What you need to do
1: In the odd-news roundup, how long did the missing Oakland city car go unnoticed?
2: Write what comes next in the odd-news roundup, starting right after its last sentence.

Extracted text
Crybabies: Joseph Tomaino of Neptune, N.J., won $3 million from a jury because a side effect of penile surgery was an erection that lasted for three days, which an appeals court later found did not interfere with most of his daily activities. (The trial judge, who wanted to give Tomaino even more money, had the case taken away from him by the appeals court in November.) ... Passenger Ivette Jones, who said she was traumatized in the October Staten Island ferry collision and couldn't sleep because she was so distraught, filed a $200 million lawsuit against New York City, $80 million more than claimed by a woman who lost both legs in the accident.
Can't possibly be true: The Oakland (Calif.) Tribune reported in November that a city of Oakland building inspector's employee, fired in February 2002, took a government car (with logo) with her when she left and that no one noticed it was missing for 18 months, until the ex-employee had accumulated $1,500 in traffic tickets. At that point, the owner of the car was called to get the car out of the impound lot. ... Angela Bridges filed a lawsuit in June against the Washington County (Ga.) Regional Medical Center and a doctor for failing to clean her wound properly. She fell into some shrubbery in her yard in 2002, cut her leg, and reported to the emergency room for cleaning and suturing. Nine months later, another physician found that a small boxwood twig, with five thriving green leaves, had broken through the sutured skin.

Stored data entries
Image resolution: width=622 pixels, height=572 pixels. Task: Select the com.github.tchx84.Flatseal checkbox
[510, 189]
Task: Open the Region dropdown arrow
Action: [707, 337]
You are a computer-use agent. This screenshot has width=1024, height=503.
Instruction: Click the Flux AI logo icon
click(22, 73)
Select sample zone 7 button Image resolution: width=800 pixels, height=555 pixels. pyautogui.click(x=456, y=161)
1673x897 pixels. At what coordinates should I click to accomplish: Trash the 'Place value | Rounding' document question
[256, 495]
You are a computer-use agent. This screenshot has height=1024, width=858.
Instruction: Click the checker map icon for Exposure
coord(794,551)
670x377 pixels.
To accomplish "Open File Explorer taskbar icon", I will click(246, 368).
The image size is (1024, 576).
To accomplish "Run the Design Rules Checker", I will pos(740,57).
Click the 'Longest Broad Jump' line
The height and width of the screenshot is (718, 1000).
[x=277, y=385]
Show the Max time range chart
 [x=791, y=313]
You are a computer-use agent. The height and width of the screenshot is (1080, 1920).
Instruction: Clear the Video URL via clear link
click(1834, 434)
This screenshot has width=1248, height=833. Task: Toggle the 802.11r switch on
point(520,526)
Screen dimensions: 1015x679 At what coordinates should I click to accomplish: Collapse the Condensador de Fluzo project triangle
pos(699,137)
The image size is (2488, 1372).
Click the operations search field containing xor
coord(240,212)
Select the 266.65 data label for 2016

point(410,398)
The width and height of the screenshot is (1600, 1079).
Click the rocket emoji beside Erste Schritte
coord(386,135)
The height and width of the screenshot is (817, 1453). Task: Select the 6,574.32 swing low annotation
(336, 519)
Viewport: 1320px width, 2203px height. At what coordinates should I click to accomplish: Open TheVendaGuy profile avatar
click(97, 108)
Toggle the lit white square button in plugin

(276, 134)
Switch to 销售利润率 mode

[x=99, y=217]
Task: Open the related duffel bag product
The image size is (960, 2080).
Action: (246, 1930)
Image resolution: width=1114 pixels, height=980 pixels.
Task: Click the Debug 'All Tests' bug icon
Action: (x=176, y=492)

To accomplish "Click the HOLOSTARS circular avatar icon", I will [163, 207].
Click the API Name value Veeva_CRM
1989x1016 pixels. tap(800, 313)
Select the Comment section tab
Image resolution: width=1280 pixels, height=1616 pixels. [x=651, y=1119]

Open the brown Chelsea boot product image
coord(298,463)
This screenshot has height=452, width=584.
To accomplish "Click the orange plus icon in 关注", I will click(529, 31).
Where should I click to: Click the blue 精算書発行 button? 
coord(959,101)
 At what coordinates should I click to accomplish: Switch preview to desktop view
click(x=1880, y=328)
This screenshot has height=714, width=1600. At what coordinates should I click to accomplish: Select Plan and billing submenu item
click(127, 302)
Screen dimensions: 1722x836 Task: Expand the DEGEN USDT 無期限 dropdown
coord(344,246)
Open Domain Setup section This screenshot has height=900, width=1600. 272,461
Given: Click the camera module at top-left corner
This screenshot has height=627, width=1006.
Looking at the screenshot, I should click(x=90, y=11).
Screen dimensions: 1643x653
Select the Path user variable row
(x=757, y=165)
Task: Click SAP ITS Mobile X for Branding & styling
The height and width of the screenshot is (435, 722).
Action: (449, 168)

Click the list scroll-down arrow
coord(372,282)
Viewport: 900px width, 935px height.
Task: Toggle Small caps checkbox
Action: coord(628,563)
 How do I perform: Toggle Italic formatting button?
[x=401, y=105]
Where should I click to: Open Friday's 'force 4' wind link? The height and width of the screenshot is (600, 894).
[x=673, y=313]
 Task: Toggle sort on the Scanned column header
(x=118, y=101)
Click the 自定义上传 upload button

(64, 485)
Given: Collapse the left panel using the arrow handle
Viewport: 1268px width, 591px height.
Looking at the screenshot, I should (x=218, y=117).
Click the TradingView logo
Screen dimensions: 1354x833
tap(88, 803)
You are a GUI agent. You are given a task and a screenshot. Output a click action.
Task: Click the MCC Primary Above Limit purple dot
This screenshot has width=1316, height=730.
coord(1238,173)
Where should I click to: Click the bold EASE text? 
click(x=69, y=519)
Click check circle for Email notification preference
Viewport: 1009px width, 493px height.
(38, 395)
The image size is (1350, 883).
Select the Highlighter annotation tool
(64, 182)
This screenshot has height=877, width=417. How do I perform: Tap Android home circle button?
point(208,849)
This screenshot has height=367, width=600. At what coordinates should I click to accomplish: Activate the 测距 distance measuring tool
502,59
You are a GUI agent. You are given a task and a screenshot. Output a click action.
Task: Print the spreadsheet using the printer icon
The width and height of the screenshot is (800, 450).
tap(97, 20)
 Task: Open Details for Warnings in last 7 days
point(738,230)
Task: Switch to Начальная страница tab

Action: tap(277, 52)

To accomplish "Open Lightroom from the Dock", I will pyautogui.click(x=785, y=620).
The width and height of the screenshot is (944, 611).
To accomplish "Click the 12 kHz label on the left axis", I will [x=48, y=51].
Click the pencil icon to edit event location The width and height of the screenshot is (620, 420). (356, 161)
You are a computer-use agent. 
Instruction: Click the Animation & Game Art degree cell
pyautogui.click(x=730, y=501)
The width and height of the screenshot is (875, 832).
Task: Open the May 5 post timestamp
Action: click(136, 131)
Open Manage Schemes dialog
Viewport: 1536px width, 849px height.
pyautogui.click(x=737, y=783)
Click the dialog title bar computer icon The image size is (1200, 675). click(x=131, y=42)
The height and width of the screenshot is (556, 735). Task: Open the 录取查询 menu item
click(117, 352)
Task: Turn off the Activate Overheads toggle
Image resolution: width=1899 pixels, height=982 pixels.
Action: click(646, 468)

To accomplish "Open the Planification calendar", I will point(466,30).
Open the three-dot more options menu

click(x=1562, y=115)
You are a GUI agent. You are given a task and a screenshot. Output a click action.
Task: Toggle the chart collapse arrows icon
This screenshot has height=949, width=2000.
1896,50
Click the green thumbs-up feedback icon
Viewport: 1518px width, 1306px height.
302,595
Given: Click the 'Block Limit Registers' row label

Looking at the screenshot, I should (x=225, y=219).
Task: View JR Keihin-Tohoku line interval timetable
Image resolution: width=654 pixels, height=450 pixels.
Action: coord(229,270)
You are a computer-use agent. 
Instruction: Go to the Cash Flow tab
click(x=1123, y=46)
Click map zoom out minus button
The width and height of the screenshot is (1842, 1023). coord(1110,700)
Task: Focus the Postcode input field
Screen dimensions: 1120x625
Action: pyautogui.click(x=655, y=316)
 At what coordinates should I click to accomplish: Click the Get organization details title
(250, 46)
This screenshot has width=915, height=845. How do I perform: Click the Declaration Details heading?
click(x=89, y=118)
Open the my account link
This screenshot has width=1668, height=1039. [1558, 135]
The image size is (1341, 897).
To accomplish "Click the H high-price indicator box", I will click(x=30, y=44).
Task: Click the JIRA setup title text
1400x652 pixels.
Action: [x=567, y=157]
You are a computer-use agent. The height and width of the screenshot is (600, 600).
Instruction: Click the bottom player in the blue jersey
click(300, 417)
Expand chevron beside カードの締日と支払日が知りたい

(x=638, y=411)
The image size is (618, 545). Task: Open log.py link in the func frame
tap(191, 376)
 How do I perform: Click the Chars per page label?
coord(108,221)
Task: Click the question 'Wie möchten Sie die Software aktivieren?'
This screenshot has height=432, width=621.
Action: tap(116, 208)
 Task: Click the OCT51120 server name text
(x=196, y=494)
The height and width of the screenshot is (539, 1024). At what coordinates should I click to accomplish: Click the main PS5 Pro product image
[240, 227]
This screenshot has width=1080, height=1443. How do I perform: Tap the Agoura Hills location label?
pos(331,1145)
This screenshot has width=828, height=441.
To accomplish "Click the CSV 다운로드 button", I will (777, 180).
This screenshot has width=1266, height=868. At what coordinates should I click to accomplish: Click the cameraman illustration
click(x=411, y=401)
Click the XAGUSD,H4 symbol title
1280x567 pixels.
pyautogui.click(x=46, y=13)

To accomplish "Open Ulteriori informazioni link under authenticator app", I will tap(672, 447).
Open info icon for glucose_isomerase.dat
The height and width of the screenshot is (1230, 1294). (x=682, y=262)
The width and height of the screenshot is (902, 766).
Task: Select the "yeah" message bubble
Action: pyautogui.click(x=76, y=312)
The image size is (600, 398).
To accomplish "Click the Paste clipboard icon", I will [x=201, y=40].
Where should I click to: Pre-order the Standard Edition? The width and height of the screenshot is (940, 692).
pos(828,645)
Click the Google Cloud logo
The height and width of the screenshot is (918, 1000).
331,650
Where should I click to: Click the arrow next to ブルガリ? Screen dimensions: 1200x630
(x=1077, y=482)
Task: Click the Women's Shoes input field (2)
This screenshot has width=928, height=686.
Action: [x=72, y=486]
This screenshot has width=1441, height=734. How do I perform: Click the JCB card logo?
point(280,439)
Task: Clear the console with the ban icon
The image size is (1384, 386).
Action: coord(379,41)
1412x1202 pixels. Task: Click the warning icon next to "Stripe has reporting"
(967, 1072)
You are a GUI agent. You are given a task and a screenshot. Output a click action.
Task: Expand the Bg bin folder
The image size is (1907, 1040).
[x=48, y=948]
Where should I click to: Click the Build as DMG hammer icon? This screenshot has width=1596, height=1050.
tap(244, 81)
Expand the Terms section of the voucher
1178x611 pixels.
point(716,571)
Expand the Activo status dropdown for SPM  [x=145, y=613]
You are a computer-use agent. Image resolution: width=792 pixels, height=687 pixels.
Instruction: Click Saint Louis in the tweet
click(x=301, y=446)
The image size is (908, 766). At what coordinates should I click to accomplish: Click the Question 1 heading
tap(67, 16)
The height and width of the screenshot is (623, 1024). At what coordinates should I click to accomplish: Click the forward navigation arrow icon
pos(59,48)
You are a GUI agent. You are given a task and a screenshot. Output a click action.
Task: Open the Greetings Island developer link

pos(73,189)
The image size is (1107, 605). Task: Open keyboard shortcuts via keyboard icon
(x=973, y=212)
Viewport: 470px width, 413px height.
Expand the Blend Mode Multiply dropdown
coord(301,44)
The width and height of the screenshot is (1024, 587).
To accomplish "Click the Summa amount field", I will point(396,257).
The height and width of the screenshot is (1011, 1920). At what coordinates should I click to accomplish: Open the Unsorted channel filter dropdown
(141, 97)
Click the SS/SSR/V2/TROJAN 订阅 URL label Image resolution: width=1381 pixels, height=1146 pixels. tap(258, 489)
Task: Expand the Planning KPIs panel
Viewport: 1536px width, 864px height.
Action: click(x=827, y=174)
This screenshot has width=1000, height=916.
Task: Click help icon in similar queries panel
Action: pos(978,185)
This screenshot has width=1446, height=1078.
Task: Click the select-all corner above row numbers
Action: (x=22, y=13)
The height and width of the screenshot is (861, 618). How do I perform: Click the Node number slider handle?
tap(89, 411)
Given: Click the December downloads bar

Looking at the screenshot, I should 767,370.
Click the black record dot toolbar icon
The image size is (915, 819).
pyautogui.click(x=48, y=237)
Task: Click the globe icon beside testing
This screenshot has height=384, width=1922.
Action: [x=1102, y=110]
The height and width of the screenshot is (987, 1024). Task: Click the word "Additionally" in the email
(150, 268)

Answers for the exercise
1: 18 months

2:
Least competent criminals: Jason Cody Jones, 27, was arrested in Florence, Colo., in November and charged with suspicion of theft in connection with $110,000 missing this year from J.P. McGill's casino, where Jones was a security guard. Jones called attention to himself by purchasing a motorcycle with 300 $20 bills and a pickup truck with a similar array of small bills, and for spending $35,000 during a six-month period this year while having earned only $6,400. ... In October, about $450,000 worth of marijuana plants were discovered in a downtown Chicago apartment after police noted an overpowering scent that wafted the length of the building's hallway. They arrested a Navy Pier worker and five students, one of whom voluntarily answered the police knock to inadvertently reveal marijuana plants covering almost every surface in the front room (as well as one room air freshener, which an occupant had optimistically placed near the door).
Readers' choice: Waiting for a rush-hour bus in East St. Louis, Ill., Emanual Fleming tried to use a pay phone but received a busy signal, then stuck his right middle finger into the coin-return slot but couldn't get it out. With his free hand, he called 911, and ambulance personnel had to take both Fleming and the telephone to the hospital, where, three hours after he got stuck, doctors numbed the finger and worked it out of the slot.
Also, in the last month: In Salem, N.H., a sophisticated fake-report-card scheme was busted when several students insisted on boosting their D's all the way up to A's, provoking their parents to call the principal to see why their kids weren't on the honor roll. ... A 43-year-old man in East St. Louis, Ill., said he'd plead guilty in December to his fourth shoplifting conviction in two years, each one involving grocery store pork products. ... A bank robber in Modesto, Calif., who had forgotten to cut eyeholes in his mask (and who kept lifting it to peek out) nonetheless escaped with his loot -- but not before banging into a steel doorframe on his way out.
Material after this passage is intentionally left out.